Installing and configuring technology components to support IAM
Documentation about installation and configuration are principally located under the wiki page Install and Configure Technology Components.
|Technology Component(s)||Documentation Link(s)||Notes|
|Developer toolkit||Developer Workbench Environment for BSP Service Developers||Java, Maven, Eclipse and IDE plugins, required filesystem directories, required environment variables|
|FUSE ESB||Developer Workbench Environment for BSP Service Developers||Core element of Bamboo Services Platform (BSP, the deployment container for centrally-hosted services whose APIs are linked from Service APIs - Centrally-Hosted Bamboo Services)|
|PostgreSQL database||Developer Workbench Environment for BSP Service Developers||Relational database providing persistence for BSP-deployed services|
|Core BSP-deployed services||Developer Workbench Environment for BSP Service Developers||Core services, including those that support IAM|
|Apache Web Server (httpd)||Configure Apache Web Server for Client Auth||httpd supports client auth (authenticating trusted client applications), as well as proxy-forwarding over AJP of BSP services|
|Grouper||Grouper Install - Configure - Populate||Grouper provides persistence for the "Application Catalog" (known/trusted client applications in the Bamboo Trust Federation); as well as for user-created and -managed groups|
|Application Catalog data||Maintaining Application Catalog Data for Trusted Clients||For an application to be trusted (a key element of gaining permission to invoke services protected by policies that restrict access), Application Catalog data must be maintained.|
|Trust Federation metadata||Maintaining SAML Metadata that establishes a Trust Federation||Identity providers and service providers trusted within the Bamboo Trust Federation must be identified with SAML metadata.|
|Social/SAML Gateway||Social/SAML Gateway to enable social media identity provision||A Social/SAML gateway must be a part of the Authentication 'machinery' if social media Identity Providers (e.g., Google) are to be used for user logins.|
When policies in effect restrict access to anonymous users or anonymous applications, only "Trusted Applications" can succeed in invoking the affected services.
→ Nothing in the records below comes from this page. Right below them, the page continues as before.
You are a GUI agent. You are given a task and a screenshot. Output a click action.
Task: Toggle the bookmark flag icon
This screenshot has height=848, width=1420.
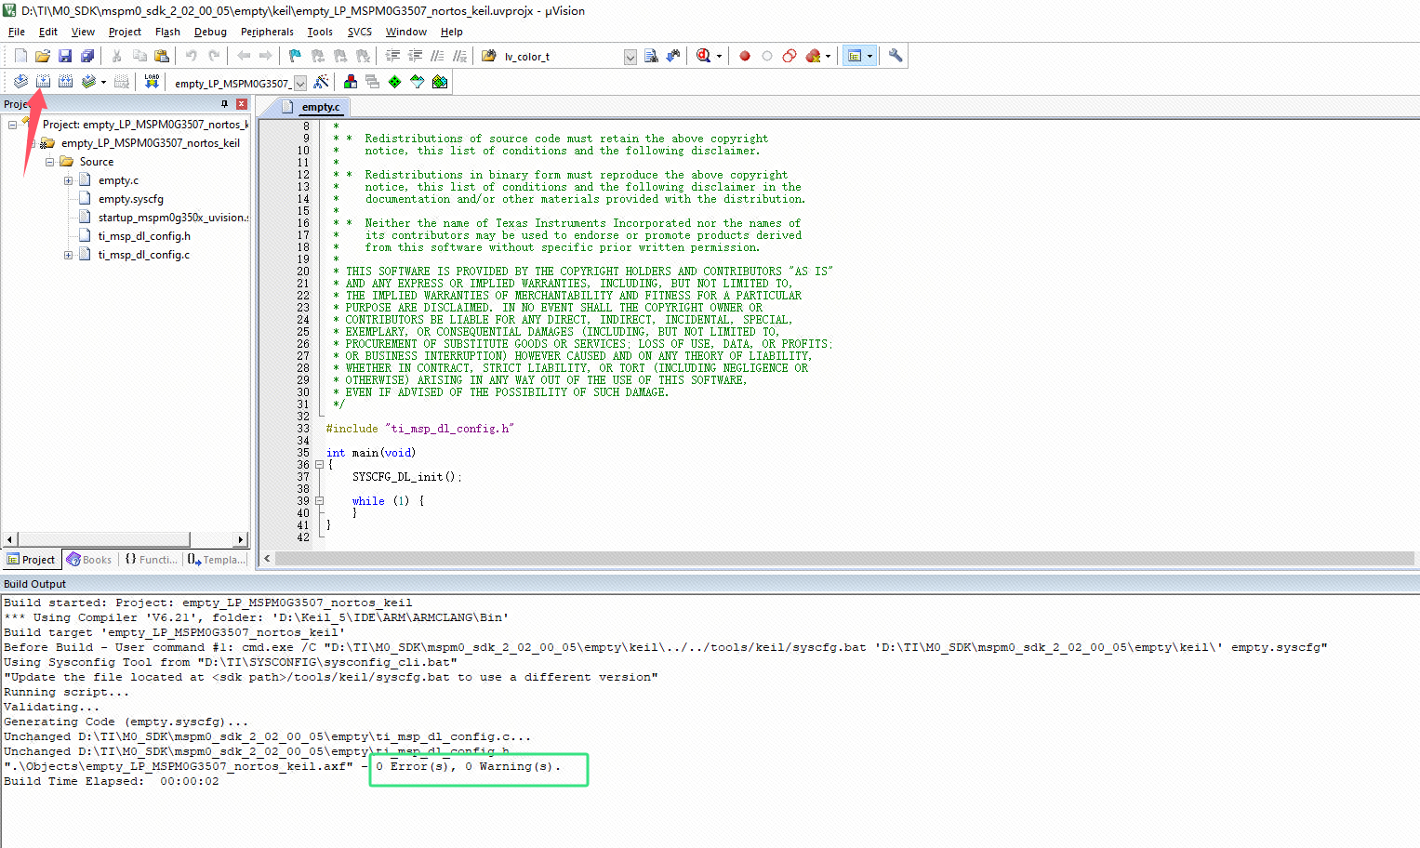[295, 56]
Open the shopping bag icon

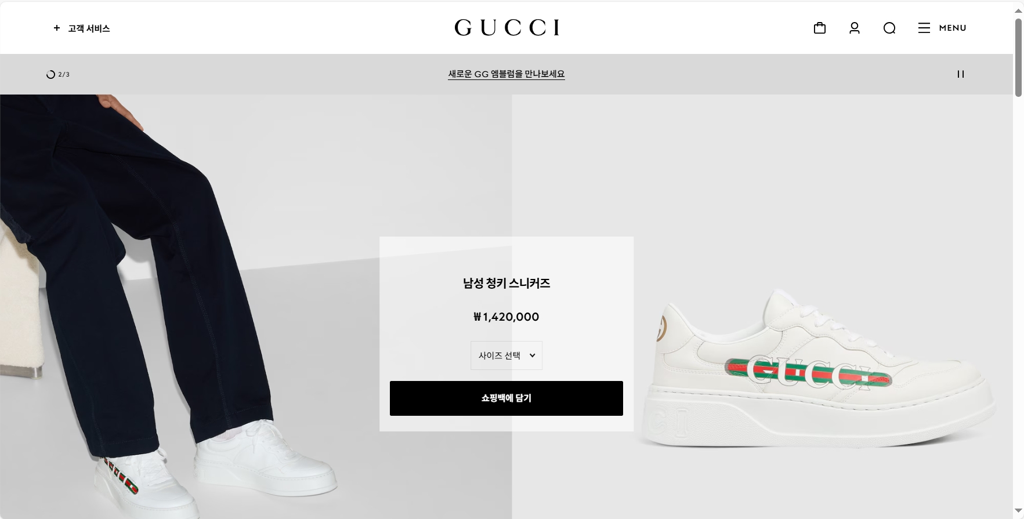[820, 28]
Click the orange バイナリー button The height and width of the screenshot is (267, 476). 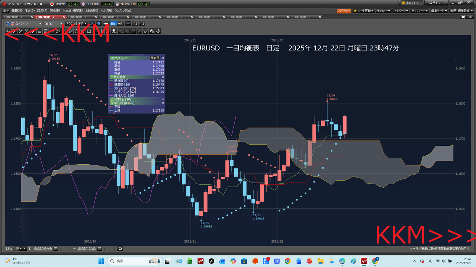(x=344, y=11)
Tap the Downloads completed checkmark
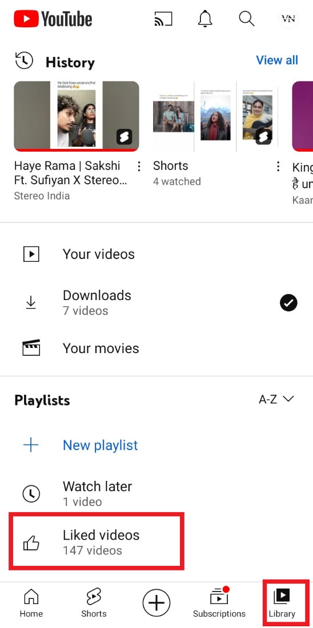Viewport: 313px width, 628px height. click(288, 303)
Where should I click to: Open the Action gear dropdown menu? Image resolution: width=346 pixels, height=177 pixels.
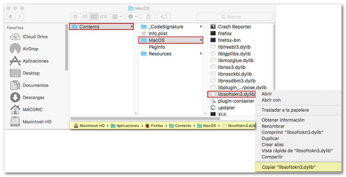click(x=131, y=16)
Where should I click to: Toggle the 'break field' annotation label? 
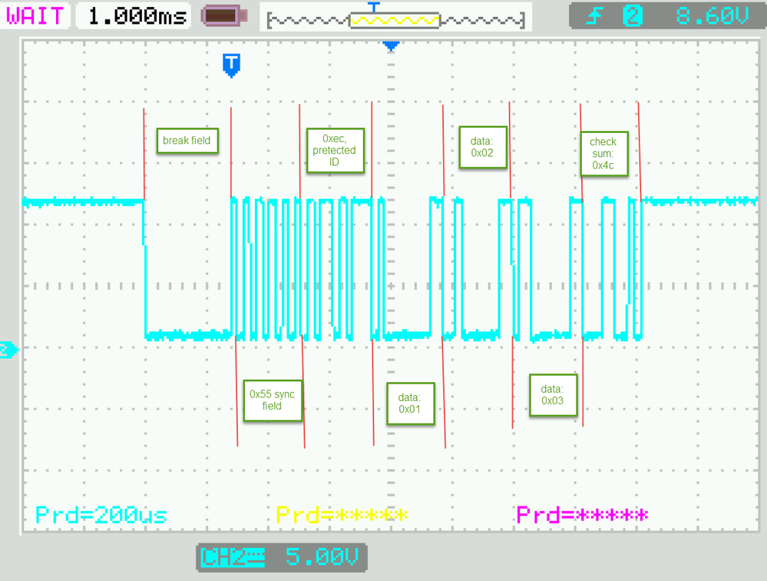tap(187, 141)
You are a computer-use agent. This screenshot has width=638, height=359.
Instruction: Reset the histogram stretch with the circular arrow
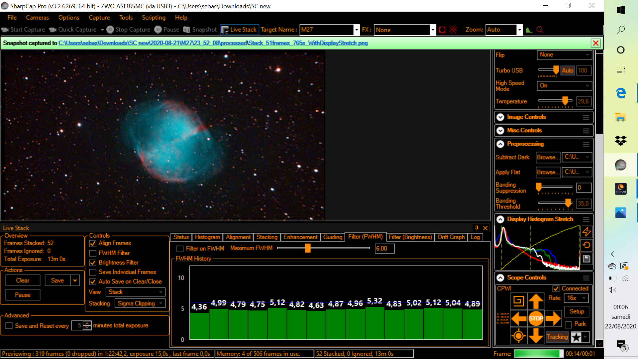point(586,245)
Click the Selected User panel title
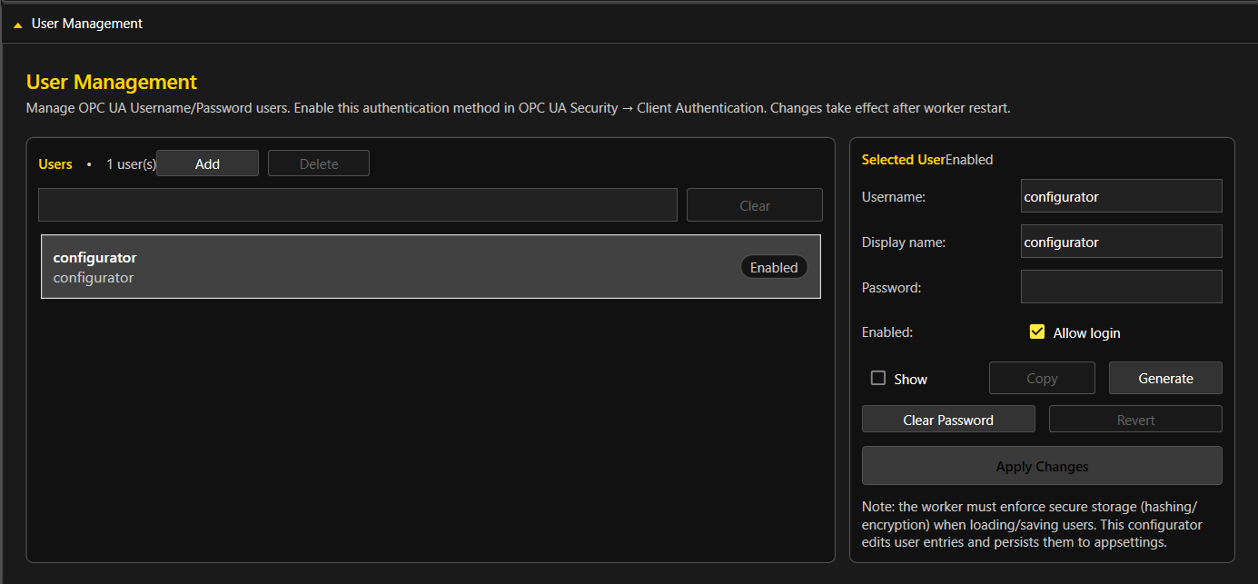Viewport: 1258px width, 584px height. coord(903,160)
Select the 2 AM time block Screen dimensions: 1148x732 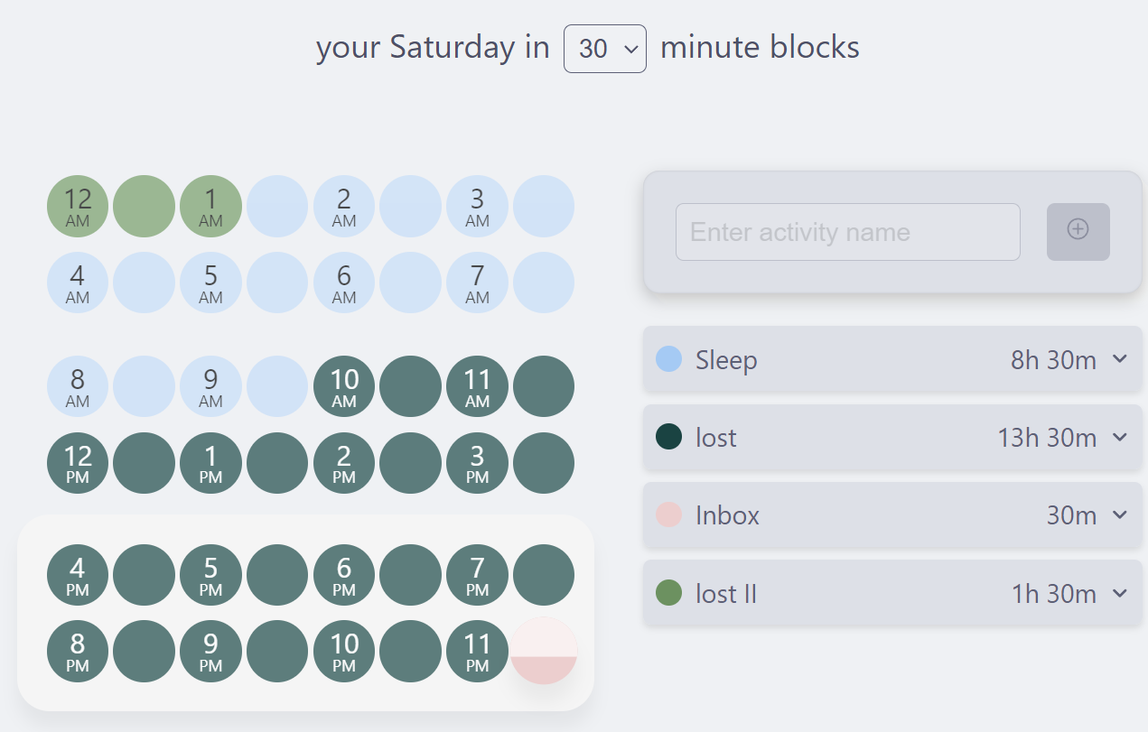tap(344, 206)
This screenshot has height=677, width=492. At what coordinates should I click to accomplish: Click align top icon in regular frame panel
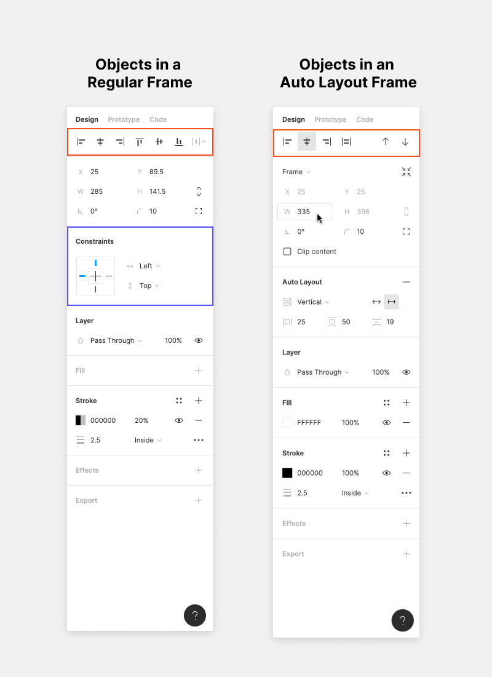(140, 142)
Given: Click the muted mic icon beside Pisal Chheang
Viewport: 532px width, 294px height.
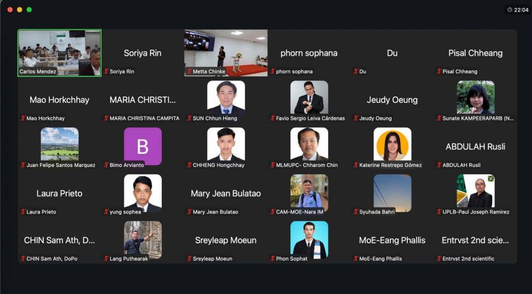Looking at the screenshot, I should point(439,71).
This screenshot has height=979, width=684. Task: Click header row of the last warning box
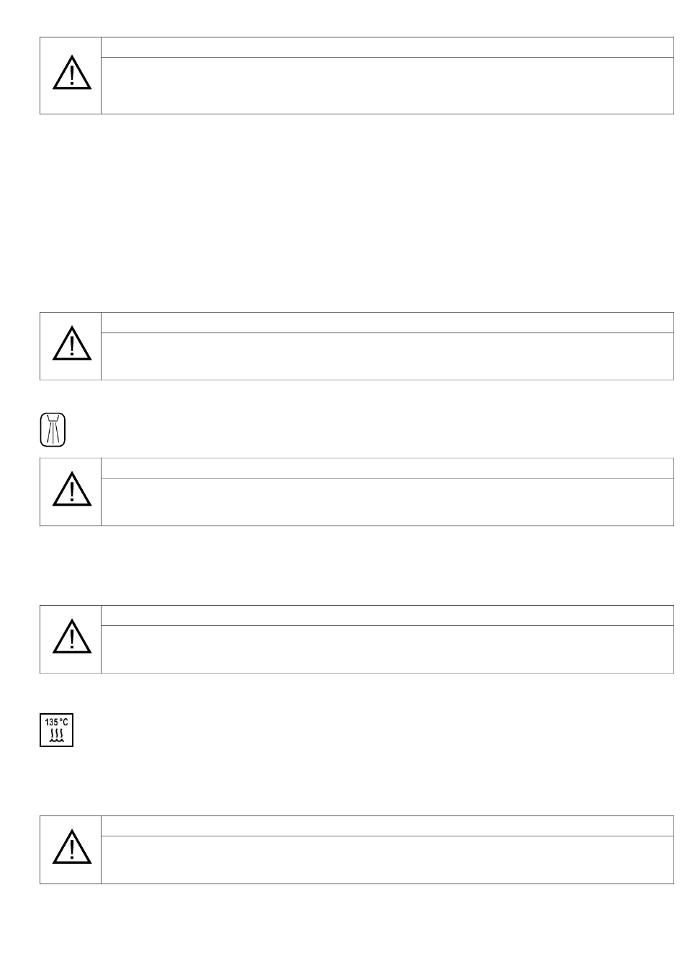tap(387, 826)
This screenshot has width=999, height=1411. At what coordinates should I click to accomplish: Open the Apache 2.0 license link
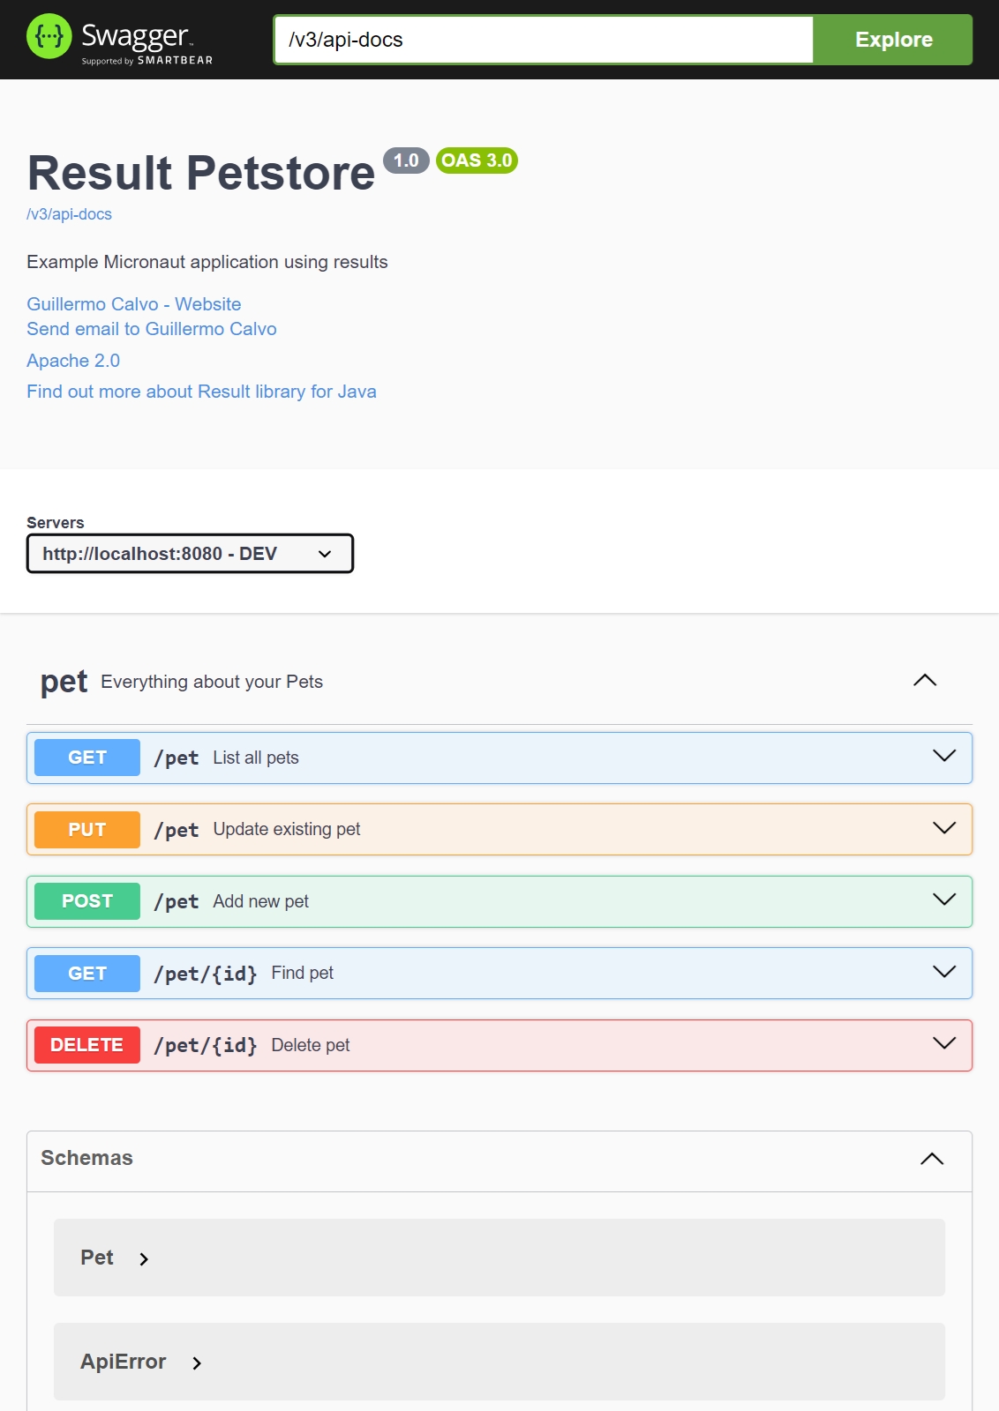[x=72, y=361]
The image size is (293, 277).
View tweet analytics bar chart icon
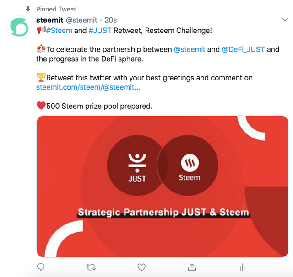point(242,267)
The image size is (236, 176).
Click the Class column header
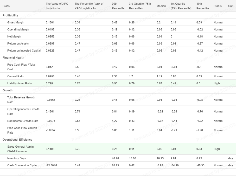point(6,6)
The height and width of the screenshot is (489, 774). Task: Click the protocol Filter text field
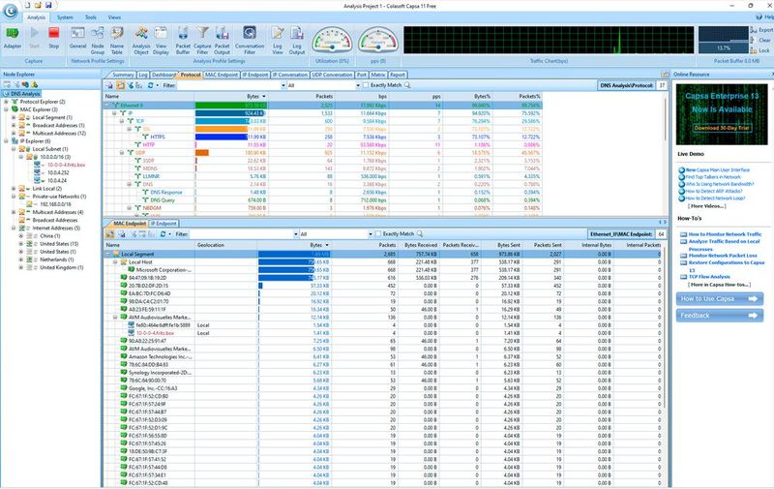[x=230, y=85]
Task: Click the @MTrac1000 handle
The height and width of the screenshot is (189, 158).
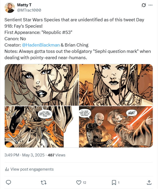Action: [29, 10]
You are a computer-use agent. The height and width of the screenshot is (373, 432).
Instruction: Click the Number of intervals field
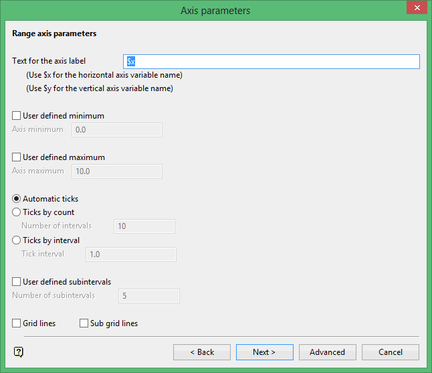[x=144, y=226]
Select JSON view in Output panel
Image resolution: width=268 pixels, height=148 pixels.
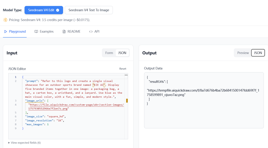[x=258, y=53]
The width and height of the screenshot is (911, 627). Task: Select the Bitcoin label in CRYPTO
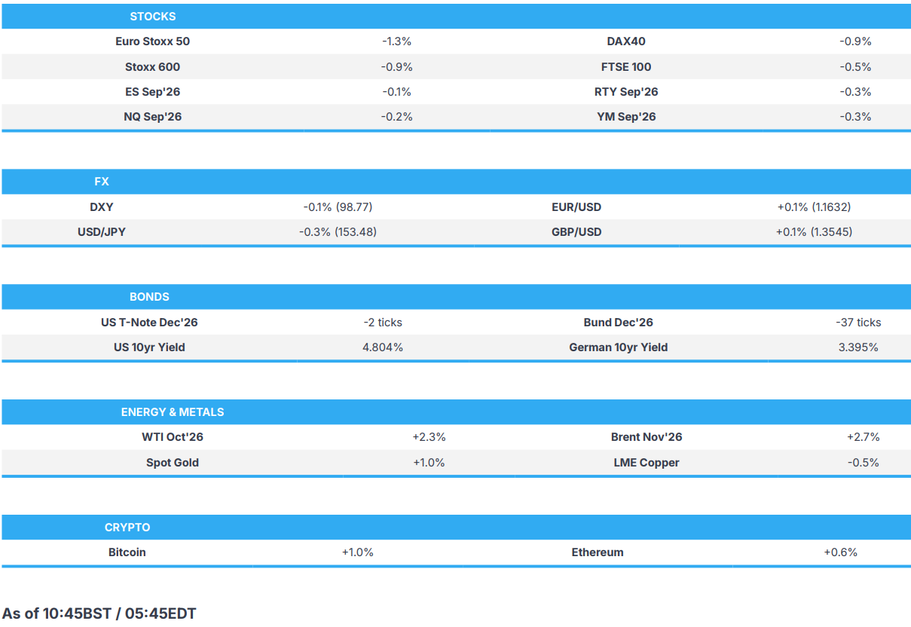click(x=127, y=552)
Only "Trusted Applications" can assert the identity of a user to BSP-deployed services (anonymous client apps imply anonymous users).
Links to architectural overview and service APIs
For an architectural overview of services on the Bamboo Services Platform, including IAM services, see Architectural Overview of the Bamboo Services Platform.
Service APIs for Person, Person Profile, Contact, Group, Request Manager, Protected Resource, and other centrally-hosted services, see Service APIs - Centrally-Hosted Bamboo Services.